David Medalla / The Philippines/United Kingdom 1942–2020 / Adam Nankervis (photographer) / Australia/Germany b.1963 / Homage to the Paris Commune – Montmartre Paris 2013, printed 2015 / Documentation of collaborative performance, Inkjet print on Hahnemühle Bamboo paper, ed. 1/3 (2 A.P.) / 49.9 x 50cm / Purchased 2015. Queensland Art Gallery | Gallery of Modern Art Foundation / Collection: Queensland Art Gallery | Gallery of Modern Art / © The artists

David Medalla
Homage to the Paris Commune – Montmartre Paris 2013

Not Currently on Display

Homage to the Paris Commune – Montmartre Paris is an example of David Medalla’s impromptu performances and actions, performed either solo or with collaborators, and photographed by Medalla’s close collaborator and partner, Adam Nankervis.

Describing the performances as ‘micro-dramas and poetic plays’, Medalla combined props with his own artworks, wearing distinctive clothing sourced from second-hand shops and fragile masks constructed from paper. These simple interventions illustrate the close relationship between play and whimsy, free association and the cultivation of the imagination that were a fundamental aspect of the artist’s rich and varied work.

This particular image is an homage to the eccentric poet Arthur Rimbaud and his part in the radical Parisian uprising of 1871 when the Prussians entered Paris. It also responds to a very vivid image from Medalla’s childhood, which alongside others derived from different travel experiences, laid the foundations for what would become his famous ‘Bubble Machines’.
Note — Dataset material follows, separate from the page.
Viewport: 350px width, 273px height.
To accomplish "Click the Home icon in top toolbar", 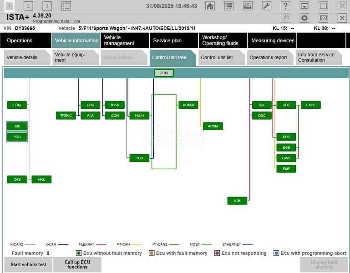I will coord(210,6).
David Medalla is an important figure in the development of installation, kinetic and participatory art. His practice deconstructs the idea of sculpture as solid, timeless and monumental by creating objects and situations that are unrepeatable and continuously changing.
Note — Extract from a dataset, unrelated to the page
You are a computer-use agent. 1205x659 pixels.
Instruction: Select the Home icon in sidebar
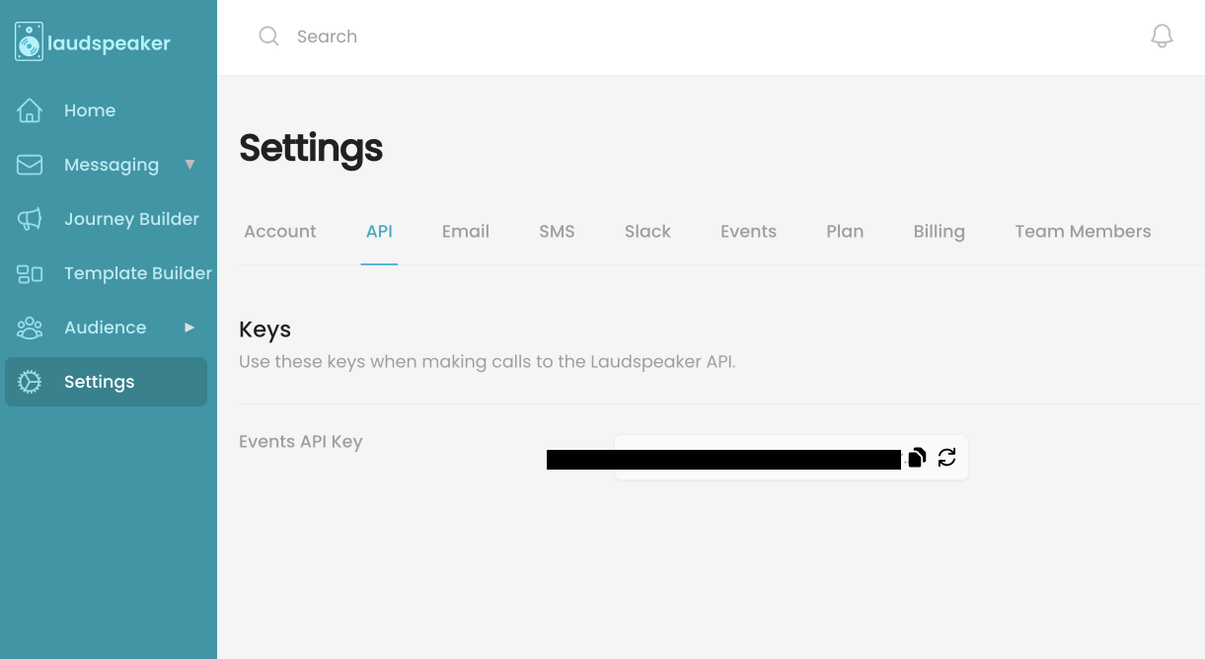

In 1963, Medalla began to produce what would become his signature works: ‘Bubble Machines’, or auto-creative sculptures. He describes these machines as way to give ‘tangible form to invisible forces . . . to find a model which would show the transformation of matter into energy’.1 Medalla’s first bubble machines were generated from plinth-like boxes, but later versions feature clear plexiglass tubes.

Endnotes:

1. Interview with David Medalla by Rasheed Araeen, 1979, quoted in Guy Brett, Exploding Galaxies: The Art of David Medalla. Kala Press, London, 1995, p.52.